**Task details**
Your answer should consist of each line from the data below that contains "computer".

[Recorded data]
---+---

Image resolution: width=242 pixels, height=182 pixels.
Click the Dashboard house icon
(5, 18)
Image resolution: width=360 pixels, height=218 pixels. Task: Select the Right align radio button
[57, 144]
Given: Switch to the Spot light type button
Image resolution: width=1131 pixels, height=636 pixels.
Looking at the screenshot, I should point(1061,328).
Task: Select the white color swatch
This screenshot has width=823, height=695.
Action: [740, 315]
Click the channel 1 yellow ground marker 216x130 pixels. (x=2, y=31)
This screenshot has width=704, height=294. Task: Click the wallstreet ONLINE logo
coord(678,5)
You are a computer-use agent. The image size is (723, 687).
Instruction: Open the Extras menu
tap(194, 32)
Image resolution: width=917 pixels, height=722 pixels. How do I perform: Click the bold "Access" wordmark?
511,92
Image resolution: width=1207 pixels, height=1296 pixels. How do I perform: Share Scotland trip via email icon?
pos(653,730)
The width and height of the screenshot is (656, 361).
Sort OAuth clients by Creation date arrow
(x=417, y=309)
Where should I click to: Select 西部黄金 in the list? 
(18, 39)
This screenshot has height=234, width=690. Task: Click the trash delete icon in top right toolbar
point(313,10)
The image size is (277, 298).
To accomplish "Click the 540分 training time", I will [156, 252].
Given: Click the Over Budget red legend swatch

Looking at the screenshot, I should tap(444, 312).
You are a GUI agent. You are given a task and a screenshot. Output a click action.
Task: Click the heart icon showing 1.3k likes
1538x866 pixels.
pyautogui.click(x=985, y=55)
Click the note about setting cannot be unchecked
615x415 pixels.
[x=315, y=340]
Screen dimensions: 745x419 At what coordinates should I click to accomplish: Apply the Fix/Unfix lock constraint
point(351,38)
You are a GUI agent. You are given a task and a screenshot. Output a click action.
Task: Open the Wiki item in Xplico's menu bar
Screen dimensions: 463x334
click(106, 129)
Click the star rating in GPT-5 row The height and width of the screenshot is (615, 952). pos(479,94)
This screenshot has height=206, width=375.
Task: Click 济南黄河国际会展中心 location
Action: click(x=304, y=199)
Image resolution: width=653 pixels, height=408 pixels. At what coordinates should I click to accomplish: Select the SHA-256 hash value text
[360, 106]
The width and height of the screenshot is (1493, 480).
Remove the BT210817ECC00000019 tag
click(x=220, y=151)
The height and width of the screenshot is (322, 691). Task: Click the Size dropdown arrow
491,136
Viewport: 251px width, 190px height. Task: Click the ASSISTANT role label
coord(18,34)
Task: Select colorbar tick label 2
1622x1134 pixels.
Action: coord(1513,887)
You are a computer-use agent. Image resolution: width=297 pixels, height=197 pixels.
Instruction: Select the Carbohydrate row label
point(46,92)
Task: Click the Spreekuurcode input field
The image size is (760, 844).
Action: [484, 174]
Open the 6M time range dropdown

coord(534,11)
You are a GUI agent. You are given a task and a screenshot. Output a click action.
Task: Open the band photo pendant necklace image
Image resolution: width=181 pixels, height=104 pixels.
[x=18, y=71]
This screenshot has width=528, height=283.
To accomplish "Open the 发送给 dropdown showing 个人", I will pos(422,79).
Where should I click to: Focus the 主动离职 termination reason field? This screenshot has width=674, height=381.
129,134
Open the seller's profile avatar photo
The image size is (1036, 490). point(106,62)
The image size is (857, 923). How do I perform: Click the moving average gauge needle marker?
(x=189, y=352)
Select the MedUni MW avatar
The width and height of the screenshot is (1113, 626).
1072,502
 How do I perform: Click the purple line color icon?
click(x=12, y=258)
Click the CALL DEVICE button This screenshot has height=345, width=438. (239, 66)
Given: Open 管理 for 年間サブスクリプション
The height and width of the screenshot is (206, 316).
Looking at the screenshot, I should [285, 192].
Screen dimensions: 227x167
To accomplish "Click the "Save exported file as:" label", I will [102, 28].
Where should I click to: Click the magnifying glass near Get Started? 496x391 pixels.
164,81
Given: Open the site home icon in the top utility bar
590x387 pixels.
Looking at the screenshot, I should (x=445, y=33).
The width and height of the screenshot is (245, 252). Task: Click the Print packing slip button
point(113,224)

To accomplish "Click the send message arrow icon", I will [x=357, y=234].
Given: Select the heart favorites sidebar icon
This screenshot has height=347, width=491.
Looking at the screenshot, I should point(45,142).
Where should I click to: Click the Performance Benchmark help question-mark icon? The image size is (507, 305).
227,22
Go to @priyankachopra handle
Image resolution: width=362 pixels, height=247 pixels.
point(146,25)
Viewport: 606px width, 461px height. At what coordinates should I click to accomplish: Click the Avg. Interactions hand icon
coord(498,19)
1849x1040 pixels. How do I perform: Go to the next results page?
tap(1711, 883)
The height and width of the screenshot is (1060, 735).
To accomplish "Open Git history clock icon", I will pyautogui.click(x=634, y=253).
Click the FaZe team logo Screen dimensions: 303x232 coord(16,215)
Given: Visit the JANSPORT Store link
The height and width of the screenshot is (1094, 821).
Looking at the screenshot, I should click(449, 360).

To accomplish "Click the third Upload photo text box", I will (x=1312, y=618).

---+---

**Solution to this task**
You are a computer-use agent. The image size is (723, 687).
You are a computer-use agent. Image resolution: width=297 pixels, height=197 pixels.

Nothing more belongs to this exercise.